## TASK PROMPT
Write out each of the entries below word for word, leaving out the pictures.
━━ RECORDED INFORMATION
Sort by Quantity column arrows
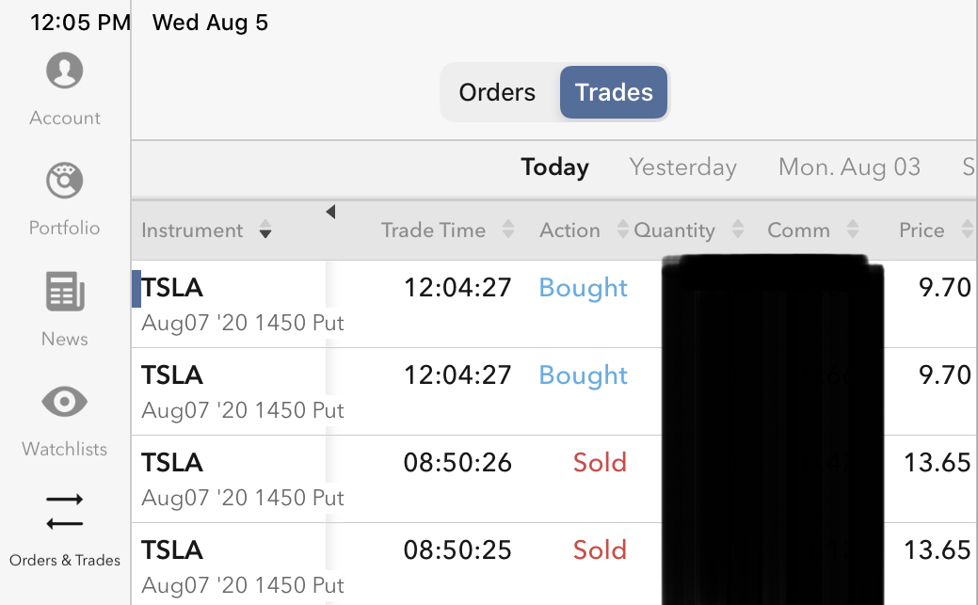The image size is (978, 605). [738, 231]
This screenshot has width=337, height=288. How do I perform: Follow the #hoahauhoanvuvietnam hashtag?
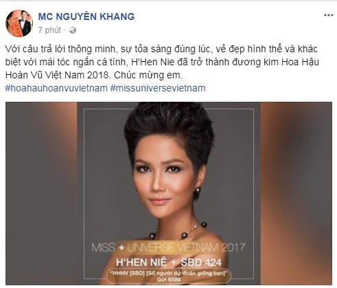coord(56,88)
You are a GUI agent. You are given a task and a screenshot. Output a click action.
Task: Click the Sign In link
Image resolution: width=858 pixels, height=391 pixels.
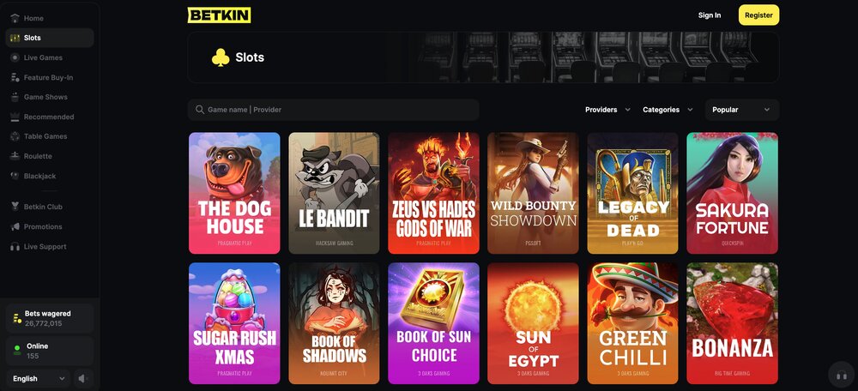[710, 15]

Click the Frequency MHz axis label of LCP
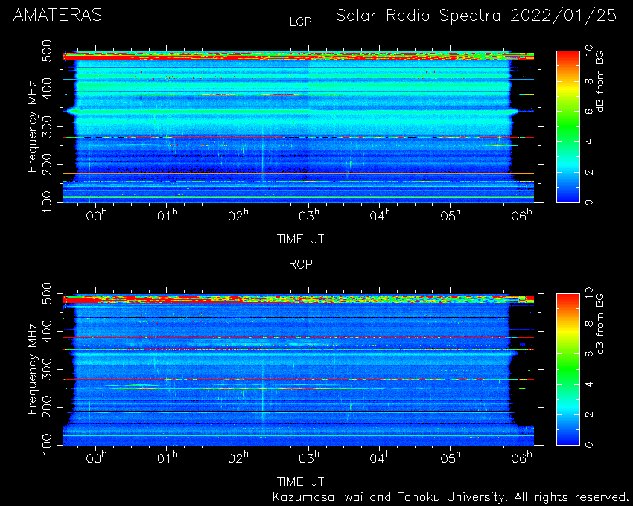pos(32,127)
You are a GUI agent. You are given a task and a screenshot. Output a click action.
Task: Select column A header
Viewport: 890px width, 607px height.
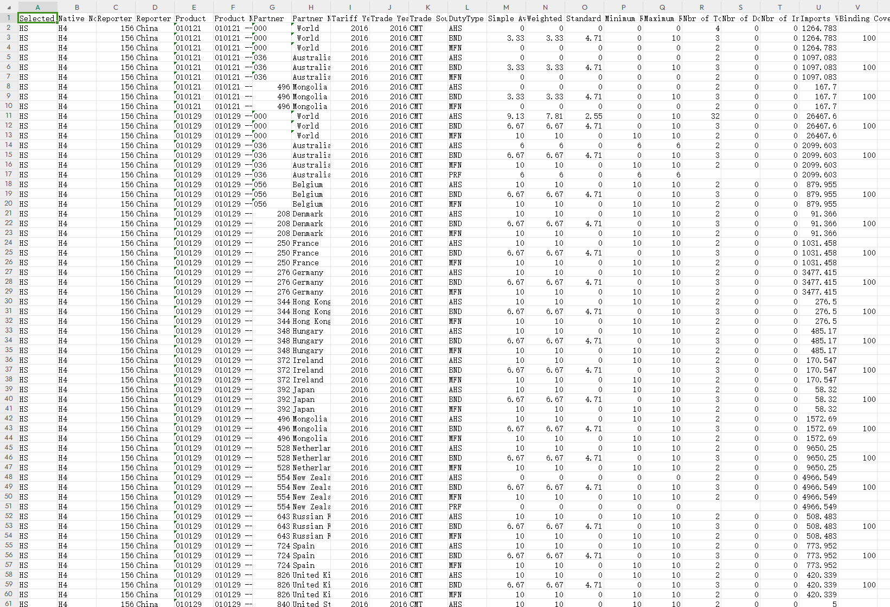(x=37, y=7)
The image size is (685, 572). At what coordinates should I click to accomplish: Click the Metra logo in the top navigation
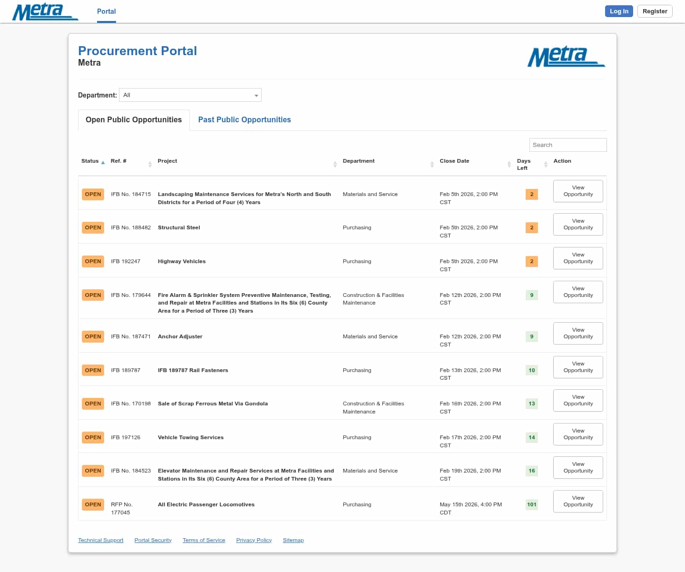pos(45,12)
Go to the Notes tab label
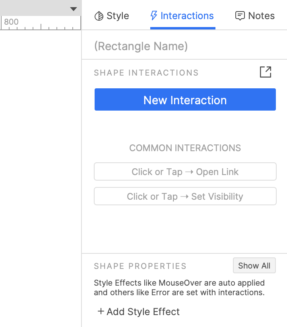The height and width of the screenshot is (327, 287). [x=261, y=16]
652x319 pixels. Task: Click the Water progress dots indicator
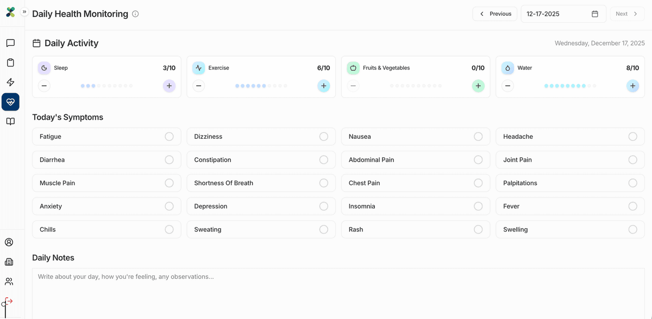click(570, 86)
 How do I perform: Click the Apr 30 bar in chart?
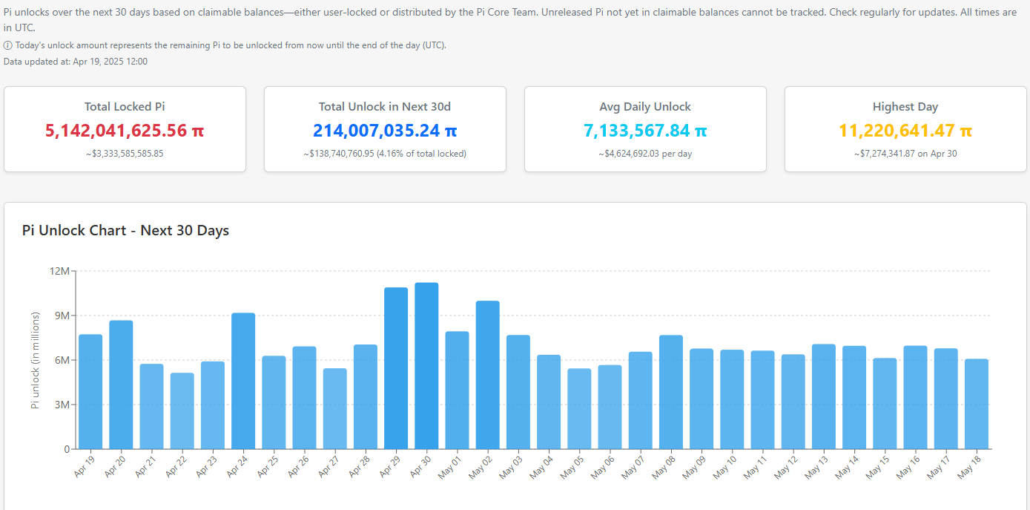pos(426,366)
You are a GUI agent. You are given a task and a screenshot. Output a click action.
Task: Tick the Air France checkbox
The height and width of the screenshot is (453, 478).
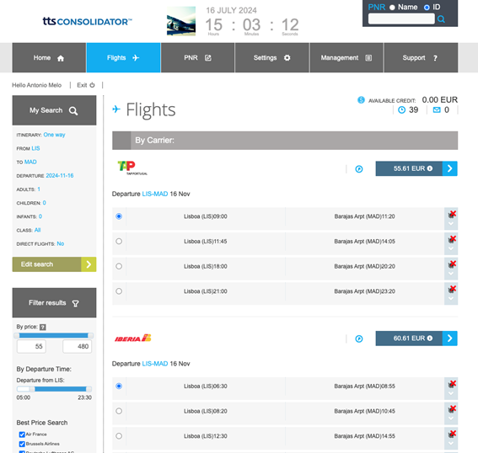[22, 434]
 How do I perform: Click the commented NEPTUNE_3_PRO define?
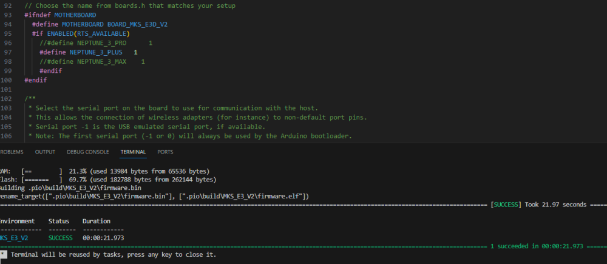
━━━━
## WRITTEN RESPONSE
Sort by Quantity column arrows
The image size is (978, 605). [738, 231]
This screenshot has width=337, height=288. How do I perform: Follow the #hoahauhoanvuvietnam hashtag?
coord(56,88)
You are a GUI agent. You are given a task and a screenshot. Output a click action.
Task: Click the Sign In link
Image resolution: width=858 pixels, height=391 pixels.
[710, 15]

Click the Frequency MHz axis label of LCP
pos(32,127)
You are a GUI agent. You are given a task and a screenshot. Output a click action.
Task: Select column A header
Viewport: 890px width, 607px height.
(x=37, y=7)
The image size is (685, 572). At what coordinates should I click to accomplish: Click the Metra logo in the top navigation
pos(45,12)
Go to the Notes tab label
The height and width of the screenshot is (327, 287). [x=261, y=16]
652x319 pixels. Task: Click the Water progress dots indicator
click(570, 86)
 How do I perform: Click the Apr 30 bar in chart?
pos(426,366)
You are a GUI agent. You are given a task and a screenshot. Output a click action.
Task: Tick the Air France checkbox
The height and width of the screenshot is (453, 478).
[22, 434]
 How do I perform: Click the commented NEPTUNE_3_PRO define?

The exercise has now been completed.